When you find the word "will" in a line of the entries, please copy the whole line.

======== Given data

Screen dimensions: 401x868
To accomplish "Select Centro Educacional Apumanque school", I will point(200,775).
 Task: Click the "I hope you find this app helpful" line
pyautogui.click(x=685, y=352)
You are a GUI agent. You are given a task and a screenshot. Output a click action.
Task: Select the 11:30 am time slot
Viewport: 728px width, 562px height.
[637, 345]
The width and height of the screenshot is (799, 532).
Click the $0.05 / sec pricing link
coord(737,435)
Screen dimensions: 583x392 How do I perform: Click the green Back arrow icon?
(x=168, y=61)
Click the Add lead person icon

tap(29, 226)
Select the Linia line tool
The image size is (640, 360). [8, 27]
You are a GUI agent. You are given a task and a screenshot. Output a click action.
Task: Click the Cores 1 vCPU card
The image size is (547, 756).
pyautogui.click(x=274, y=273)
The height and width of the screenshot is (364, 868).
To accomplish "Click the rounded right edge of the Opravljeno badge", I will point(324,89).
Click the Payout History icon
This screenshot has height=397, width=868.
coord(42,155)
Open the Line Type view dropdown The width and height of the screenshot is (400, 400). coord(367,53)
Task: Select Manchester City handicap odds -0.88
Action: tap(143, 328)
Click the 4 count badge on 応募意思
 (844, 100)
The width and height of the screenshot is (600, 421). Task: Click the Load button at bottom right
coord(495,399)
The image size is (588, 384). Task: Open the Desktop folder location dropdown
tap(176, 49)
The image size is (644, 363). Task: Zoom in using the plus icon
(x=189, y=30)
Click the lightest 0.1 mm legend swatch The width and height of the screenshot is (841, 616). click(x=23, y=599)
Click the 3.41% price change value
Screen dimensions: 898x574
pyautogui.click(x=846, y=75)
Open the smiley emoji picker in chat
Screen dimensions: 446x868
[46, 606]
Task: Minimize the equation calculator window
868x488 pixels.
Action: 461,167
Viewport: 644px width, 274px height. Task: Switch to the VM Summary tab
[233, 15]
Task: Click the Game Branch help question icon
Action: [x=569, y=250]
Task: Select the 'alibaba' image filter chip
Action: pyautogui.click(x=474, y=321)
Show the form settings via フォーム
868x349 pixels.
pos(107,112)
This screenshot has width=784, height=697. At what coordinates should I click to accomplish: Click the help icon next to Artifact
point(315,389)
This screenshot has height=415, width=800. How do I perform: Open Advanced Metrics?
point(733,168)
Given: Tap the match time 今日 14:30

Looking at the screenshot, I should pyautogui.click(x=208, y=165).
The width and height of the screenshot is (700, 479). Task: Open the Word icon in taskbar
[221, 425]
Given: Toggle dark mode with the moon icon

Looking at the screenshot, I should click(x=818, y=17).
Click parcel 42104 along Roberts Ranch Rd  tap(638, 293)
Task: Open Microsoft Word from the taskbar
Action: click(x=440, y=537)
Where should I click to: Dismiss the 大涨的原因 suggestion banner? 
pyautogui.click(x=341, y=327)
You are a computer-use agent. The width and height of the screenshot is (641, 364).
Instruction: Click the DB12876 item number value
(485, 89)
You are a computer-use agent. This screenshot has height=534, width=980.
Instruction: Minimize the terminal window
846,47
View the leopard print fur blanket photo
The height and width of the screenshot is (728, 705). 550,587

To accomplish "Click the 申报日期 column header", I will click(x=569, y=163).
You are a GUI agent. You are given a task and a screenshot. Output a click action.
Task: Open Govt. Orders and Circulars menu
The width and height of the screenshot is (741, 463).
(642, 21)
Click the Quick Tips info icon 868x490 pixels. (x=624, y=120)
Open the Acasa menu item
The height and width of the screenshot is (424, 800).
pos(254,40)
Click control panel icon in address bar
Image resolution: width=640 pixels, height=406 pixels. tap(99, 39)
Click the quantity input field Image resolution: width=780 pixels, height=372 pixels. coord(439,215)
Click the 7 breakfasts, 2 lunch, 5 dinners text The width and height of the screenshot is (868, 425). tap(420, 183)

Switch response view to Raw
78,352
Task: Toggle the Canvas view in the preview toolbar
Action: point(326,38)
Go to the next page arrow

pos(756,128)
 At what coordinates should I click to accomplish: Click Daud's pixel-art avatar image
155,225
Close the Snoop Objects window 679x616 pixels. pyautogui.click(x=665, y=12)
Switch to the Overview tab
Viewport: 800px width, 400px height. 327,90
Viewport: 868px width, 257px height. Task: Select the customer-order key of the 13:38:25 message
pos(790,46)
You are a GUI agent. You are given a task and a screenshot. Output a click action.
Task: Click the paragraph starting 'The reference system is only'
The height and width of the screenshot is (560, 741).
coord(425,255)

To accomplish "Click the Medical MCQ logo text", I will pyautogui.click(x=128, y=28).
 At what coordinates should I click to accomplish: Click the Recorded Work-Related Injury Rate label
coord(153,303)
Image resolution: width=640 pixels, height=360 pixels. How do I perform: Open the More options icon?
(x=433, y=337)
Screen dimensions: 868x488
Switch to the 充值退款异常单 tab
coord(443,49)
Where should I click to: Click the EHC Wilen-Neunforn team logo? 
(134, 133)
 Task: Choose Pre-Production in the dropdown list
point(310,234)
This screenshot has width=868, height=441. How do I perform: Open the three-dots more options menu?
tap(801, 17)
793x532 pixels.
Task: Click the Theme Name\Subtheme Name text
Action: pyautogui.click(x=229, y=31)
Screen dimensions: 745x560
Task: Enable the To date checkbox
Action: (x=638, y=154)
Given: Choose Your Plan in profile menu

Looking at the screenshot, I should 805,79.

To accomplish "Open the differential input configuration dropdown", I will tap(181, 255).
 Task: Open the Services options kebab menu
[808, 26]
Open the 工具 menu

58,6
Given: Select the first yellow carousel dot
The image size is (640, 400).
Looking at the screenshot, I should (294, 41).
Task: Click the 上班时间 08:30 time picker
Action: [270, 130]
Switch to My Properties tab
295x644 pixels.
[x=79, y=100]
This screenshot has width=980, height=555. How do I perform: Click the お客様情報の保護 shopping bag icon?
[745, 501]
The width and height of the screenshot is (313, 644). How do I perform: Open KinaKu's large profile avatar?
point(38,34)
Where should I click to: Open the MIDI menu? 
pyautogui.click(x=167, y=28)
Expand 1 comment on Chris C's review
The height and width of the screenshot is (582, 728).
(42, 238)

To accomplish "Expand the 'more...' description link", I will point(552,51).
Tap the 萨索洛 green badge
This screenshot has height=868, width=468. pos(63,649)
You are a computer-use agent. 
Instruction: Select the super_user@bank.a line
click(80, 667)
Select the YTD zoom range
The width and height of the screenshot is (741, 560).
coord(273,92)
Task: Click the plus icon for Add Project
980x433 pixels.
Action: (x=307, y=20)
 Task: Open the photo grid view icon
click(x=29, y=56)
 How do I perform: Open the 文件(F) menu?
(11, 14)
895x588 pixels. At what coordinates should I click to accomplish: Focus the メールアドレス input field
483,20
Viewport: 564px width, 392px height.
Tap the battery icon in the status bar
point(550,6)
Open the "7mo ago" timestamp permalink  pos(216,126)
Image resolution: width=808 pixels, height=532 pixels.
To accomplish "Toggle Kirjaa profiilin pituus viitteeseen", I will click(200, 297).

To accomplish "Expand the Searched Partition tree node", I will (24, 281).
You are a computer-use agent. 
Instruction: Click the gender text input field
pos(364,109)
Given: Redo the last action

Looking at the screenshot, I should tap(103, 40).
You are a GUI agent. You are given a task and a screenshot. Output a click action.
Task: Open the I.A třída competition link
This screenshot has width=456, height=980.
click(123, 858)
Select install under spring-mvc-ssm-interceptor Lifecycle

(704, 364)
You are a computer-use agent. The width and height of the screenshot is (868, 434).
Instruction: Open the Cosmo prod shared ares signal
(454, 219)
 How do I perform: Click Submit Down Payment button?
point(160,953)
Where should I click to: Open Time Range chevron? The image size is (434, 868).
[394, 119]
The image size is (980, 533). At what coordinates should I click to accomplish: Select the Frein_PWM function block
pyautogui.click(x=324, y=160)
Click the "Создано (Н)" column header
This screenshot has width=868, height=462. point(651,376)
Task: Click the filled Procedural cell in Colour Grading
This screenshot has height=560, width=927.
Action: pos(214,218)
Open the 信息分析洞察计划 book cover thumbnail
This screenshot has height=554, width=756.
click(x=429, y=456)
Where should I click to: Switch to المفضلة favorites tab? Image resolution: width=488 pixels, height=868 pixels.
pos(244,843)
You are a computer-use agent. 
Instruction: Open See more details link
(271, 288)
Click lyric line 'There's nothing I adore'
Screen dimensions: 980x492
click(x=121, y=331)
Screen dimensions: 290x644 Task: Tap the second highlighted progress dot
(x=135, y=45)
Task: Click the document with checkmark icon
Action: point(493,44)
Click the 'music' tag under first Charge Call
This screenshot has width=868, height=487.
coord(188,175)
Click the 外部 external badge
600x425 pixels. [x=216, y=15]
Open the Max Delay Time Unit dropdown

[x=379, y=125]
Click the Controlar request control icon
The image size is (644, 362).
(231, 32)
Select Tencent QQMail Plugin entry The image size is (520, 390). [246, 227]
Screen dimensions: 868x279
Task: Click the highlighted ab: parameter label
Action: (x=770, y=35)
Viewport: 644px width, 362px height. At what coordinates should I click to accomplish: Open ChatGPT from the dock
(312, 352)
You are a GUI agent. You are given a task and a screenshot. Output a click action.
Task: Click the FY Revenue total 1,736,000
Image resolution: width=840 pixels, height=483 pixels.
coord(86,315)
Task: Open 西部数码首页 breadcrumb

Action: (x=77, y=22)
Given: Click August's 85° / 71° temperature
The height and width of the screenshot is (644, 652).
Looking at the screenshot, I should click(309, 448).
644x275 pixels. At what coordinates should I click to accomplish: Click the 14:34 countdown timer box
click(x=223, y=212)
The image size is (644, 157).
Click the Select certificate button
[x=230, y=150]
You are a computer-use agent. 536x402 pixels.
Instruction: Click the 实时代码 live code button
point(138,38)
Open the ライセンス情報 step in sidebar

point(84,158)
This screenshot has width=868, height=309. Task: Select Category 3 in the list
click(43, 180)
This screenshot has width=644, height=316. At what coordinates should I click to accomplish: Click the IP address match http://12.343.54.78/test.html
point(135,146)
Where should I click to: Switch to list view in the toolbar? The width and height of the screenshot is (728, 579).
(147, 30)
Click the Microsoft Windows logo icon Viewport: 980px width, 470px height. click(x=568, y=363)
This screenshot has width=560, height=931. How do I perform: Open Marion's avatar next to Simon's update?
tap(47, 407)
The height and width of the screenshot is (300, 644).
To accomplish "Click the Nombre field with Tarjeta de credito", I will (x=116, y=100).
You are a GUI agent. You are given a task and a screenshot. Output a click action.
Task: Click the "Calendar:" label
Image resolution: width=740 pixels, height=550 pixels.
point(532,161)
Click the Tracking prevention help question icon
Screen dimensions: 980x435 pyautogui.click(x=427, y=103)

================

▸ Reply to the task:
To accomplish "Select Centro Educacional Apumanque school", I will point(200,775).
To accomplish "Click the rounded right edge of the Opravljeno badge", I will point(324,89).
To accomplish "Click the 申报日期 column header", I will click(x=569, y=163).
To accomplish "Click the Medical MCQ logo text", I will pyautogui.click(x=128, y=28).
To accomplish "Open the differential input configuration dropdown", I will tap(181, 255).
To accomplish "Expand the 'more...' description link", I will point(552,51).
To accomplish "Toggle Kirjaa profiilin pituus viitteeseen", I will click(200, 297).
To accomplish "Expand the Searched Partition tree node", I will (24, 281).
To accomplish "Click the Nombre field with Tarjeta de credito", I will (x=116, y=100).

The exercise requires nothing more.